====== RECORDS FOR THE TASK

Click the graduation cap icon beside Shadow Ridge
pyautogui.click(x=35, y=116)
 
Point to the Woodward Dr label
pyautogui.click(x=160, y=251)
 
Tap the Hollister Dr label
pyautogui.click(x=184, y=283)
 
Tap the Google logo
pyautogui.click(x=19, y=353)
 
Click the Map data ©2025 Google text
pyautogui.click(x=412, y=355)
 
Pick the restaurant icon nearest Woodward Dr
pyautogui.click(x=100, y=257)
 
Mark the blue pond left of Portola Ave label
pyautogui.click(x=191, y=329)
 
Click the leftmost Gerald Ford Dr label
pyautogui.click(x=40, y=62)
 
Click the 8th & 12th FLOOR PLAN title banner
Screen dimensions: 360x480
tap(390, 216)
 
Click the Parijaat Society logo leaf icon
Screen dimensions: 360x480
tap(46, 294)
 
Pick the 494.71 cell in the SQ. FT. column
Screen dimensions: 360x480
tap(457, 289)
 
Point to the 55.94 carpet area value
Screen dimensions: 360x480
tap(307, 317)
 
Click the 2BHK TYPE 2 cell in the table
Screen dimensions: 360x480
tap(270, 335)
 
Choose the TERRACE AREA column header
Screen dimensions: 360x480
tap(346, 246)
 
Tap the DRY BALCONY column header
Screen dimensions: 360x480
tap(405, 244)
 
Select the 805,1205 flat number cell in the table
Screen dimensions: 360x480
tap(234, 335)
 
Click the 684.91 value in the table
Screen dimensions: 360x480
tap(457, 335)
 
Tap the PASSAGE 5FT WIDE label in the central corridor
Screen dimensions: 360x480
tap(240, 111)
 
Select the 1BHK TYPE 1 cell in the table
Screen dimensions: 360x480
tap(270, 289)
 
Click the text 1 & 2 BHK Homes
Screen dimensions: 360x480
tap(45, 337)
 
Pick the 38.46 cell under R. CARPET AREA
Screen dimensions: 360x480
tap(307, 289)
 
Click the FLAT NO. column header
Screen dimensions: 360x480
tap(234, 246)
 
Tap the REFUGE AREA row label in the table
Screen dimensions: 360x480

============

* **GIVEN EXERCISE**
Reproduce all of the data above verbatim, line for line, from first to last.

* **SOLVED PROBLEM**
Click the graduation cap icon beside Shadow Ridge
pyautogui.click(x=35, y=116)
 
Point to the Woodward Dr label
pyautogui.click(x=160, y=251)
 
Tap the Hollister Dr label
pyautogui.click(x=184, y=283)
 
Tap the Google logo
pyautogui.click(x=19, y=353)
 
Click the Map data ©2025 Google text
pyautogui.click(x=412, y=355)
 
Pick the restaurant icon nearest Woodward Dr
pyautogui.click(x=100, y=257)
 
Mark the blue pond left of Portola Ave label
pyautogui.click(x=191, y=329)
 
Click the leftmost Gerald Ford Dr label
pyautogui.click(x=40, y=62)
 
Click the 8th & 12th FLOOR PLAN title banner
Screen dimensions: 360x480
tap(390, 216)
 
Click the Parijaat Society logo leaf icon
Screen dimensions: 360x480
tap(46, 294)
 
Pick the 494.71 cell in the SQ. FT. column
Screen dimensions: 360x480
tap(457, 289)
 
Point to the 55.94 carpet area value
Screen dimensions: 360x480
tap(307, 317)
 
Click the 2BHK TYPE 2 cell in the table
Screen dimensions: 360x480
tap(270, 335)
 
Choose the TERRACE AREA column header
Screen dimensions: 360x480
tap(346, 246)
 
Tap the DRY BALCONY column header
Screen dimensions: 360x480
tap(405, 244)
 
Select the 805,1205 flat number cell in the table
Screen dimensions: 360x480
tap(234, 335)
 
Click the 684.91 value in the table
Screen dimensions: 360x480
tap(457, 335)
 
Tap the PASSAGE 5FT WIDE label in the central corridor
Screen dimensions: 360x480
tap(240, 111)
 
Select the 1BHK TYPE 1 cell in the table
Screen dimensions: 360x480
tap(270, 289)
 
Click the text 1 & 2 BHK Homes
Screen dimensions: 360x480
tap(45, 337)
 
Pick the 38.46 cell under R. CARPET AREA
Screen dimensions: 360x480
tap(307, 289)
 
Click the FLAT NO. column header
Screen dimensions: 360x480
tap(234, 246)
 
Tap the REFUGE AREA row label in the table
Screen dimensions: 360x480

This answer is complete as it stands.